Shingle Style

Two architects adapt a traditional New England design to fit a family's contemporary waterfront lifestyle.

Text by Anna Kasabian

Driving through coastal New England reveals rounded, rambling, shingled matrons along the shorefront. In faded gray and silver tones, their graceful wooden forms blend into the beach palette. On misty mornings, they look like giant sand castles atop the dunes.

The shingle-style house―a culmination of architectural periods and vernaculars―began cropping up in fashionable late 19th-century summer destinations such as Cape Cod, Newport, and Long Island. Heavy stone masonry foundations anchored free-form two- and three-story floor plans, while continuous wood shingles wrapped walls and roofs. Expansive porches offered wealthy vacationers shaded areas for family life and socializing. While the unadorned style finds a home on many coasts today, it remains a fixture of the New England landscape.

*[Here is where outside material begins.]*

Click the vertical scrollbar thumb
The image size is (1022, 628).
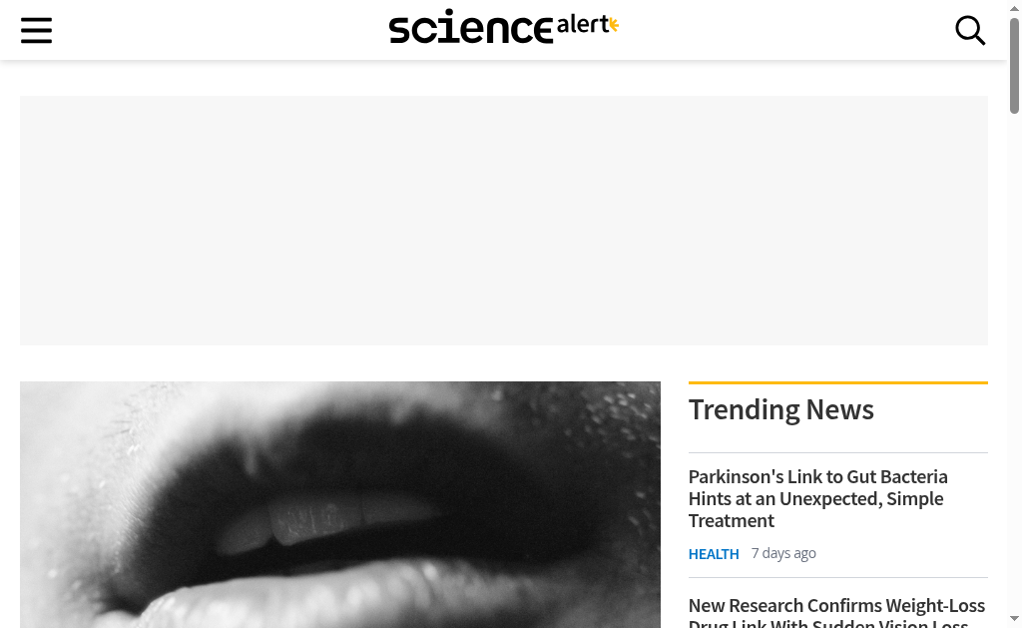[1014, 66]
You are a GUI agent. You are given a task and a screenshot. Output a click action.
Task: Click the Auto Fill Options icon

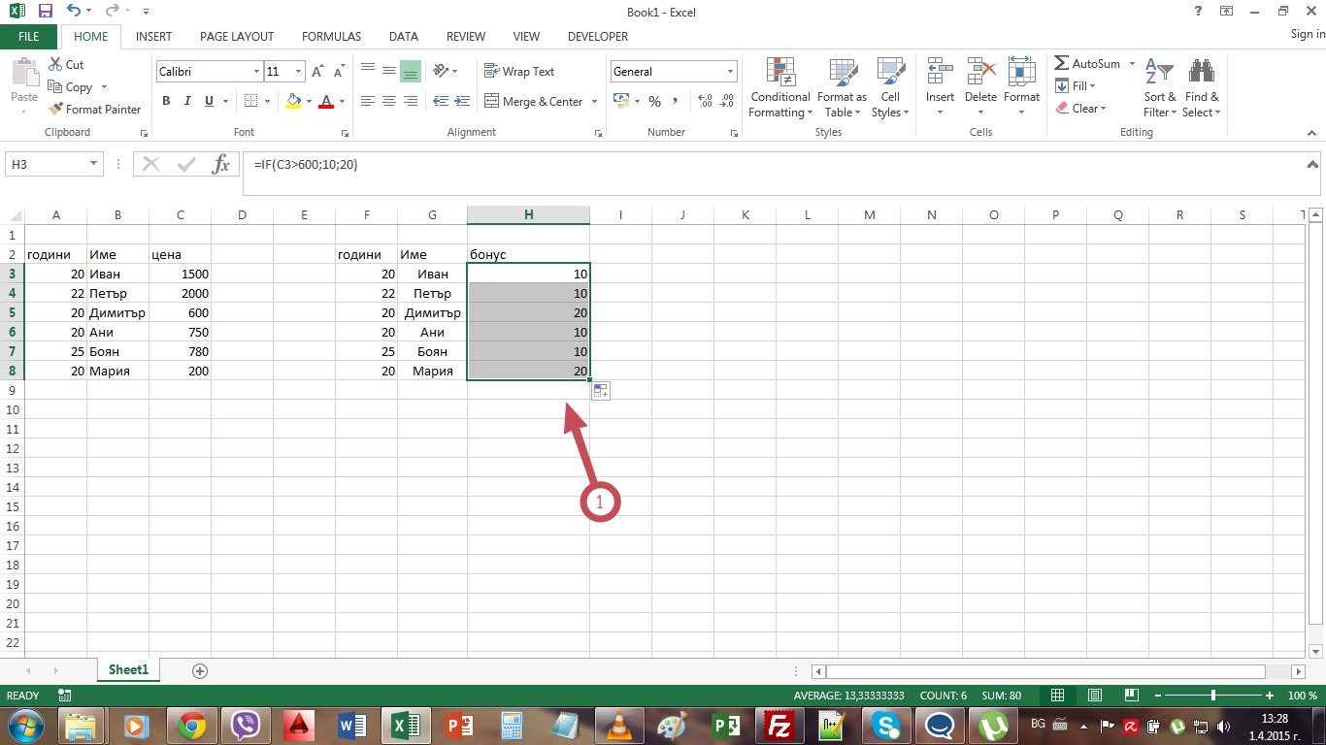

Massachusetts architects Mark Hutker and Phil Regan, known for their commitment to the grand old design, set to work planning this shingle residence. "We tried to take the seemingly familiar, yet introduce a fresh look," Mark says. The result employs many classic elements of the genre, notes Phil. The two-story home incorporates shapes such as a rounded screened porch and half-octagonal master bedroom. "In shingle style, the work is loose, in different forms with different shapes and gestures," Mark says.

The variety of silhouettes translates to dramatic rooflines, dormers, and bays. A gambrel roof tops the new structure, and shed dormers create a place for second-story terraces. First-floor porches tuck beneath the main roofline and wrap the house's irregular footprint. "When you look at these shapes," Mark says, "you can imagine the rooms inside because the exterior expresses their nature."

Although the interior shapes reflect the century-old architectural composition, they feature present-day amenities. An open great room invites friends and family. A master suite with fitness room gives homeowners a private escape. A trio of bedrooms and baths shares the second floor with a billiards room. The idea, Phil and Mark say, is to update shingle style to address the expectations of people who buy waterfront property today.

But the spirit of shingle architecture still reigns without compromise. "We know care was exercised in the design and building of historic shingle homes," Mark says, "and that makes us want to preserve them for generations. They were heirlooms―that is what we are trying to create here."